(Fragmento del documento):
● ● ● ●
La expositio en torno al
De anima sirve
de introducción teórica a todas las andanzas amorosas
del protagonista, iniciadas con el episodio de la dueña
«mansa e leda»
(77-106). La
segunda aventura, el lance de la panadera y Ferrand García
(107-123), se fundamenta en unas muy someras consideraciones sobre
la conveniencia de buscar compañía en la mujer
(108-111), consideraciones donde se conjugan la imagen «cortés»
de la dama y el
versículo del Génesis tradicionalmente recordado en
favor del matrimonio (cf.
ad notas 108,
118). La tercera intentona (168-180), en cambio, va precedida de un
minucioso prólogo doctrinal. El hombre está
condicionado en «su fado e su
don»
por los astros que presiden su nacimiento; «muchos»
, pese a su «esfuerço»
por tal o cual meta,
jamás la consiguen: «non pueden
desmentir a la astrología»
; de ahí la
plausibilidad de la creencia en los vaticinios «estrelleros»
(123-127), como los
pronunciados en la historia del hijo de Alcaraz (128-139), que
resultan «verdaderos»
porque
captan «lo que Dios ordena... segund
natural curso»
● ● ● ●
(Conjunto de datos):
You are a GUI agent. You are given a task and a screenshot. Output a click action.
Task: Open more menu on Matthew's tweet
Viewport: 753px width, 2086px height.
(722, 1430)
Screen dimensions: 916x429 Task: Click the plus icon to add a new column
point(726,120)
● ● ● ●
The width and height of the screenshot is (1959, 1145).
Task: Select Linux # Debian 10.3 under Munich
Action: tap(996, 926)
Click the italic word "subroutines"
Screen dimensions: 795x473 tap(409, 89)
● ● ● ●
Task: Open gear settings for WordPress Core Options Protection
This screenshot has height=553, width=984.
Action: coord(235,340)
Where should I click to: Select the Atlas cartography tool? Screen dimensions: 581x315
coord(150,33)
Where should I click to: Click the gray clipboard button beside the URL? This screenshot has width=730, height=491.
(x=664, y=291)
● ● ● ●
(Objetivo del ejercicio): Prosiga el fragmento sobre las andanzas amorosas del protagonista a partir de su última frase. Las entradas no guardan relación alguna con el fragmento sobre las andanzas amorosas del protagonista.

(Respuesta a tarea):
(136 cd). Sin embargo, «Dios, que crió natura e acidente, /
puédelos demudar e fazer otramente»
, de manera
similar al rey o al Papa que decide permitir una excepción a
las leyes que él mismo ha dictado. Con la oración y
el bien obrar, por tanto, cabe superar el «mal signo»
: «el poderío de Dios tuelle la
tribulación»
. Pero «non
son por todo aquesto los estrelleros mintrosos / que judgan segund
natura»
(140-150). No hace falta ser maestro en
astrología para percatarse de que así ocurre a diario
(151), y también de que «muchos
nascen en Venus, que lo más de su vida / es amar las
mugeres»
... sin llegar nunca a catarlas: y Juan Ruiz
—83→
parece ex
illis (152-153). Vale la pena, no obstante, arrimarse a la
sombra de las dueñas en flor, por las «muchas noblezas»
que el amor trae y
por si sucede «que buen esfuerço
vence a la mala ventura»
(154-160). ... Aunque,
pensándolo bien, el amor sí es reo de un pecadillo:
«sienpre fabla mentiroso»
y
«tiene por noble cosa lo que non vale
una arveja»
( 161-165; cf.
n. 112). En cualquier caso, Juan Ruiz se lanza por tercera vez a la
caza de «amiga»
movido por
«la costunbre, el fado e la
suerte»
(166-167).
Prescindamos de
otros cien rasgos dignos de glosa y notemos sólo uno. Tras
las coplas 71-76, cuando el protagonista vuelve a explicar con
algún sosiego qué lo empuja al «iuntamiento con fenbra»
, vuelve
asimismo a subrayar que está procediendo «segund natural curso»
(127
d): concretamente, plegándose al «signo»
, «el ascendente e la
costellación»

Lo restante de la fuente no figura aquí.